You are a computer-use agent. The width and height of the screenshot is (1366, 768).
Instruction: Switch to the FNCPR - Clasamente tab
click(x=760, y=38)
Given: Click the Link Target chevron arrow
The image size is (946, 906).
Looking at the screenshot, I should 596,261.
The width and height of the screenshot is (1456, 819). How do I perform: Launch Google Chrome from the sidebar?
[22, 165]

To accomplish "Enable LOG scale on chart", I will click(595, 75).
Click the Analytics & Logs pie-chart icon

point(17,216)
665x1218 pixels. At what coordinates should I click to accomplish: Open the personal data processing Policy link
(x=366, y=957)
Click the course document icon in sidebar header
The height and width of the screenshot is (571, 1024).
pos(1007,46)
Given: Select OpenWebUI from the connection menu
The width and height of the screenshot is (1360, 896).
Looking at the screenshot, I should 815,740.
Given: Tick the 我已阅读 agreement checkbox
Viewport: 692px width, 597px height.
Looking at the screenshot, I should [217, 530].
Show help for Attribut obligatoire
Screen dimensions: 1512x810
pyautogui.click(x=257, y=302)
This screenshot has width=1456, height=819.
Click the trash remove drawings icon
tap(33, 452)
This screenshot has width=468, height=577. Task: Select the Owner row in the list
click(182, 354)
|---|
**Task description:**
Put the lines above into a JSON list of strings, one string per line, with blank lines omitted.

**Correct response:**
[
  "You are a computer-use agent. The width and height of the screenshot is (1366, 768).",
  "Instruction: Switch to the FNCPR - Clasamente tab",
  "click(x=760, y=38)",
  "Given: Click the Link Target chevron arrow",
  "The image size is (946, 906).",
  "Looking at the screenshot, I should 596,261.",
  "The width and height of the screenshot is (1456, 819). How do I perform: Launch Google Chrome from the sidebar?",
  "[22, 165]",
  "To accomplish \"Enable LOG scale on chart\", I will click(595, 75).",
  "Click the Analytics & Logs pie-chart icon",
  "point(17,216)",
  "665x1218 pixels. At what coordinates should I click to accomplish: Open the personal data processing Policy link",
  "(x=366, y=957)",
  "Click the course document icon in sidebar header",
  "The height and width of the screenshot is (571, 1024).",
  "pos(1007,46)",
  "Given: Select OpenWebUI from the connection menu",
  "The width and height of the screenshot is (1360, 896).",
  "Looking at the screenshot, I should 815,740.",
  "Given: Tick the 我已阅读 agreement checkbox",
  "Viewport: 692px width, 597px height.",
  "Looking at the screenshot, I should [217, 530].",
  "Show help for Attribut obligatoire",
  "Screen dimensions: 1512x810",
  "pyautogui.click(x=257, y=302)",
  "This screenshot has width=1456, height=819.",
  "Click the trash remove drawings icon",
  "tap(33, 452)",
  "This screenshot has width=468, height=577. Task: Select the Owner row in the list",
  "click(182, 354)"
]